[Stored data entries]
·····

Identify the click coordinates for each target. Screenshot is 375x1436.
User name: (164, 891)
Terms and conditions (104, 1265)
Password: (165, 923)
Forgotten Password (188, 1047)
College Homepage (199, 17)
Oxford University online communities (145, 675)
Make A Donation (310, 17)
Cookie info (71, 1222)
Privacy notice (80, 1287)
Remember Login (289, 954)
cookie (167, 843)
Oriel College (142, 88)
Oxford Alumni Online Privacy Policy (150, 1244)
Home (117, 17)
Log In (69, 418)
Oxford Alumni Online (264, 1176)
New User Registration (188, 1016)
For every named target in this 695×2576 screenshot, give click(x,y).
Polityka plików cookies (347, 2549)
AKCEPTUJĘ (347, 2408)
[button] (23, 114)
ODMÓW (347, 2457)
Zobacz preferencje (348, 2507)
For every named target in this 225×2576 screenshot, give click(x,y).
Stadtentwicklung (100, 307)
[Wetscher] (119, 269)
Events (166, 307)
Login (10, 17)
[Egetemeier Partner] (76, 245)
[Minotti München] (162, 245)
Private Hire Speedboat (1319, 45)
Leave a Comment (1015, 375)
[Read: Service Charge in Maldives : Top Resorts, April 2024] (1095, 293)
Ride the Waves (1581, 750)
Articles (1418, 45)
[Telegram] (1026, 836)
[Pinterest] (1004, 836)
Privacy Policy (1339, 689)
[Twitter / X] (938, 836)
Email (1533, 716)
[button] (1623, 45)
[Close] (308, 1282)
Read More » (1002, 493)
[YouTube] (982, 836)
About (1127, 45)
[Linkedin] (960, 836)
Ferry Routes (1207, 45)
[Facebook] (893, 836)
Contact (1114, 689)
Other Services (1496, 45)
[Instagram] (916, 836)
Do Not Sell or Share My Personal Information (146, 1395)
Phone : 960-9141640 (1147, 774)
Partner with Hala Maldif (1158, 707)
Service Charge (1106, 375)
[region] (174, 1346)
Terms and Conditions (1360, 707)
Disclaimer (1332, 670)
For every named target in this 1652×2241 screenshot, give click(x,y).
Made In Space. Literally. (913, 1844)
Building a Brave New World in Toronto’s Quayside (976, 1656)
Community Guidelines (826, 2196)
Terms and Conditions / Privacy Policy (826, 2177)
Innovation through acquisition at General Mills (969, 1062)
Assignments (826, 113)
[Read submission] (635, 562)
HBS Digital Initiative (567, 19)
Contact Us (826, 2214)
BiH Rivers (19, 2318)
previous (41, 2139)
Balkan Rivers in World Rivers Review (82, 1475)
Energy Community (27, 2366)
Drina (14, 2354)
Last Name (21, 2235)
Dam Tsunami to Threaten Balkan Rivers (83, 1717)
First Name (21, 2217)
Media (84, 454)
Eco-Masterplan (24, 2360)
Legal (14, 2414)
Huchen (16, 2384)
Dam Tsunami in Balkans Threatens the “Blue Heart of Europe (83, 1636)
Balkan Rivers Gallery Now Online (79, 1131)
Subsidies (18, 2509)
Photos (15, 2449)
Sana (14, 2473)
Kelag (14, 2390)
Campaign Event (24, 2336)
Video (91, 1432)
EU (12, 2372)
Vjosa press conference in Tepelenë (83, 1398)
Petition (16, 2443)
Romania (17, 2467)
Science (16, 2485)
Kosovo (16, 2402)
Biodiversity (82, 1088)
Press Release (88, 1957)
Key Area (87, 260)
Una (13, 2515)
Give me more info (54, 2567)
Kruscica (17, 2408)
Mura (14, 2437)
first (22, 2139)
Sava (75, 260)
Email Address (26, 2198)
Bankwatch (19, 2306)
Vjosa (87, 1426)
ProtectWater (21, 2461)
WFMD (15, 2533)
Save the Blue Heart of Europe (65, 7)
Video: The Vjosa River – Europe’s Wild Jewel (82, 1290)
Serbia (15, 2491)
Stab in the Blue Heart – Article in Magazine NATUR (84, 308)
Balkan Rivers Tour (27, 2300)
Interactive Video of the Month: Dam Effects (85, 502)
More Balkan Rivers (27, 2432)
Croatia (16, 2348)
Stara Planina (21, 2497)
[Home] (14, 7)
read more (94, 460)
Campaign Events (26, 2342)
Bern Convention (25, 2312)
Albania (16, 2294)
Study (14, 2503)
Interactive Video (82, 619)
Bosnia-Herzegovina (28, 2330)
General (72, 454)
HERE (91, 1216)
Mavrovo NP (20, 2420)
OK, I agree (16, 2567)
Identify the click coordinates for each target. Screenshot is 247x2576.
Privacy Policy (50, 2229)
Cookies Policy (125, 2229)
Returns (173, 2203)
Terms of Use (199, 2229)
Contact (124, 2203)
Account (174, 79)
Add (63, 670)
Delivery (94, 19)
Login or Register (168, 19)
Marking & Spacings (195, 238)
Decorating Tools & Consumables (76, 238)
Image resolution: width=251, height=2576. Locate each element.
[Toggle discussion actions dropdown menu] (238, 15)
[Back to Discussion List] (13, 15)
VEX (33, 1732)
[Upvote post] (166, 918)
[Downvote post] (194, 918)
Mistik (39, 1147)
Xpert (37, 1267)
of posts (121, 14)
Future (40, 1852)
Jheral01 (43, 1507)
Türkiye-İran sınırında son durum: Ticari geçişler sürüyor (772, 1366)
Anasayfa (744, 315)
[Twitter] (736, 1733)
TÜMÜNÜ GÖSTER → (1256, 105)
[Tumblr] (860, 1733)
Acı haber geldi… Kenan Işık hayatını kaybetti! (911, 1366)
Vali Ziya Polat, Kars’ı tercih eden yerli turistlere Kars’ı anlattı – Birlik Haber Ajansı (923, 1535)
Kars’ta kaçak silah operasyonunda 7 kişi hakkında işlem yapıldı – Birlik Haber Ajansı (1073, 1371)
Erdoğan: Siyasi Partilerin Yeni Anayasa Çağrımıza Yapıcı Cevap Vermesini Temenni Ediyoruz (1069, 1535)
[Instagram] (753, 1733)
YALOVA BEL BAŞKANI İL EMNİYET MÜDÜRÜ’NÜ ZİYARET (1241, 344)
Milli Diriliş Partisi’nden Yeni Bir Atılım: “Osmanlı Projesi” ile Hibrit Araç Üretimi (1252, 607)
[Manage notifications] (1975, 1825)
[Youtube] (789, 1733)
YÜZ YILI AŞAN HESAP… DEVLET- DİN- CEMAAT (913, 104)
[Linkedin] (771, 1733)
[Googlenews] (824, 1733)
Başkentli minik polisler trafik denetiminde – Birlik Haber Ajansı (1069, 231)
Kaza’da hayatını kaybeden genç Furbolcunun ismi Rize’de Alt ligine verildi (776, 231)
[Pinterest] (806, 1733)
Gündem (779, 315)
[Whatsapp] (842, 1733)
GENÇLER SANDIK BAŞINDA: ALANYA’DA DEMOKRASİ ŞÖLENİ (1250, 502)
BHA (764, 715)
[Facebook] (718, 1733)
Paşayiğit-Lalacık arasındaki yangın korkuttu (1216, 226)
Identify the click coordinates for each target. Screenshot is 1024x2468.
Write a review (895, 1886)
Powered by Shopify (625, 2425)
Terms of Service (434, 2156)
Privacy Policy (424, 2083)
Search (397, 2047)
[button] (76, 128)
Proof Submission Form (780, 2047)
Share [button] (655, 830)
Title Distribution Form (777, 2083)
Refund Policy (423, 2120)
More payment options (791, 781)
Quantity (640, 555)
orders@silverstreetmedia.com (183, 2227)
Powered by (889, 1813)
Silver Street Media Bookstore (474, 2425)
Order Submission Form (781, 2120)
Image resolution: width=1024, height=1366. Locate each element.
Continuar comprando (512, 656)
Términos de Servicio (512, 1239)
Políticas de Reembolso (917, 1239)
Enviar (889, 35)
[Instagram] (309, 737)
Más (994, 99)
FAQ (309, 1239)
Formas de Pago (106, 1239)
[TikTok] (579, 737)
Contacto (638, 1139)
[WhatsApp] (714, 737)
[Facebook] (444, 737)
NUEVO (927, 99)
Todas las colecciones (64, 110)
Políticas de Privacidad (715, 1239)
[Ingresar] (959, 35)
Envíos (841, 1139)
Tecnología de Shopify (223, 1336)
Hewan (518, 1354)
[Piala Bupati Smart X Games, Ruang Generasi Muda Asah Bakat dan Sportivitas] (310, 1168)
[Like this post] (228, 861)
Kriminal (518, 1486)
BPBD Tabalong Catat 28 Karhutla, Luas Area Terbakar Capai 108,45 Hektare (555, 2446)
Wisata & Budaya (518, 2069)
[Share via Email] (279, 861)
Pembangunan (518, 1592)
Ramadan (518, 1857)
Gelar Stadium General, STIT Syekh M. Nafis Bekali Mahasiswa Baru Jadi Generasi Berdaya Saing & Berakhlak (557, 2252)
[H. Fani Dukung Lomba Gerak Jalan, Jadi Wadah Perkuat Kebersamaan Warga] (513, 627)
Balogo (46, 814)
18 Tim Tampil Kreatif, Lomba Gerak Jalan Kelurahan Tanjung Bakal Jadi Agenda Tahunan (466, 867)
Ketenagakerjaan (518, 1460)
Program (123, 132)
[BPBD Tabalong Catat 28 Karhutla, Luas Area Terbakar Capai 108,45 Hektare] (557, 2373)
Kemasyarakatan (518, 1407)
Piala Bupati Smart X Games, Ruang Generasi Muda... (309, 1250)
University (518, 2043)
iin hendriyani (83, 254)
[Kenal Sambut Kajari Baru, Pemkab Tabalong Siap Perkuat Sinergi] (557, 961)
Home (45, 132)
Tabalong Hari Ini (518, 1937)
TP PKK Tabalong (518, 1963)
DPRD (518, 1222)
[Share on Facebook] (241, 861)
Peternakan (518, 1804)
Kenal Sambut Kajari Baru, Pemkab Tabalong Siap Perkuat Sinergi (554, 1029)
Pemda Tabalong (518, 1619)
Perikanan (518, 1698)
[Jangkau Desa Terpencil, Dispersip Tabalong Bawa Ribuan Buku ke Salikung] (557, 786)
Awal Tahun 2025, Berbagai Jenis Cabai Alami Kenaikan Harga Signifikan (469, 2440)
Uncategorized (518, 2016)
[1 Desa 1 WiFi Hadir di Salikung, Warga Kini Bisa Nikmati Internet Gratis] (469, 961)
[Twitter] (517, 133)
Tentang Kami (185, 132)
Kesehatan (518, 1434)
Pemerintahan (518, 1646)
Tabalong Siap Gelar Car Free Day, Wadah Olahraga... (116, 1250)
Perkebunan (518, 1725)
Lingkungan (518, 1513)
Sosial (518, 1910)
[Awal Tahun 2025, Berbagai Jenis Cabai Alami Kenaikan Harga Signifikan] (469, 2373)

·····

WORK REQUEST
Restate verbatim all lines from the start of the data through the line containing "Stadtentwicklung (100, 307)", with both ends kept.

WRITTEN RESPONSE
Identify the click coordinates for each target. Screenshot is 375x1436.
User name: (164, 891)
Terms and conditions (104, 1265)
Password: (165, 923)
Forgotten Password (188, 1047)
College Homepage (199, 17)
Oxford University online communities (145, 675)
Make A Donation (310, 17)
Cookie info (71, 1222)
Privacy notice (80, 1287)
Remember Login (289, 954)
cookie (167, 843)
Oriel College (142, 88)
Oxford Alumni Online Privacy Policy (150, 1244)
Home (117, 17)
Log In (69, 418)
Oxford Alumni Online (264, 1176)
New User Registration (188, 1016)
For every named target in this 695×2576 screenshot, give click(x,y).
Polityka plików cookies (347, 2549)
AKCEPTUJĘ (347, 2408)
[button] (23, 114)
ODMÓW (347, 2457)
Zobacz preferencje (348, 2507)
For every named target in this 225×2576 screenshot, give click(x,y).
Stadtentwicklung (100, 307)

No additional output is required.